The rhetoric surrounding Carolina Panthers quarterback Cam Newton this season has been filled with complaints about his brash, cavalier style of play. But how can you fault a man who celebrates when he has a reason to celebrate?

Newton is blessed with a 6’5”, 260-pound frame and a cannon arm. Add in his winning smile and his fun-loving demeanor and you have what some may view as a dangerous combination. Dangerous because he not only has the physical skills to beat you, but he has the mindset to tell you he beat you. And that mindset becomes infectious and spreads to the entire team. If you have trouble stopping a team that celebrates every single time they reach the endzone or simply pick up positive yardage, it’s easy for you to get upset or offended. But it’s not about you and your tired #HotTakes.

Newton’s celebrations have never been about disrespecting his opponent. Newton celebrates for himself. He celebrates for his teammates. He celebrates for the Carolina fans. And with 35 passing touchdowns, 10 rushing scores and a 15-1 record, he and the Panthers have had plenty of reasons to celebrate. Newton is a shoo-in for the NFL MVP award and has his team on the cusp of winning its first Super Bowl in franchise history. How classy would you act if you were so close to achieving a lifelong dream?
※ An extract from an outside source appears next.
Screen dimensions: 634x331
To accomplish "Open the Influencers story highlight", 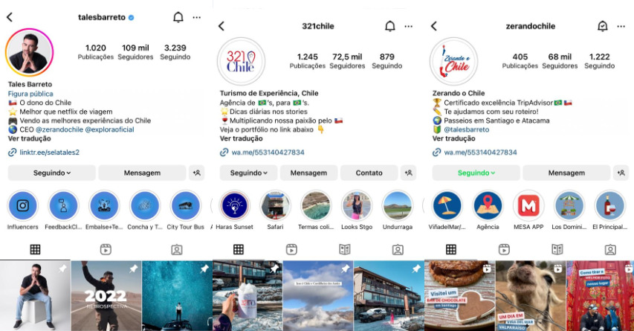I will click(22, 205).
A Tennessee mother wrote a letter to Newton after the Panthers’ 27-10 win over the Titans questioning his status as a role model and describing how his actions have a negative effect on children. “Unfortunately, what you modeled for them today was egotism, arrogance and poor sportsmanship,” she wrote. Why? Because he danced when he scored? Did this Tennessee mother have anything to say about the fact that Cam gives the ball to a kid in the stands after every touchdown he scores, too?

Does Aaron Rodgers not pump his fist and do the discount-double-check when he scores? Does JJ Watt not roar like a madman when he gets a sack? Have they received letters from people who are offended by their antics? Just because your quarterback or favorite player doesn’t celebrate like him, doesn’t prohibit Newton from enjoying and expressing himself.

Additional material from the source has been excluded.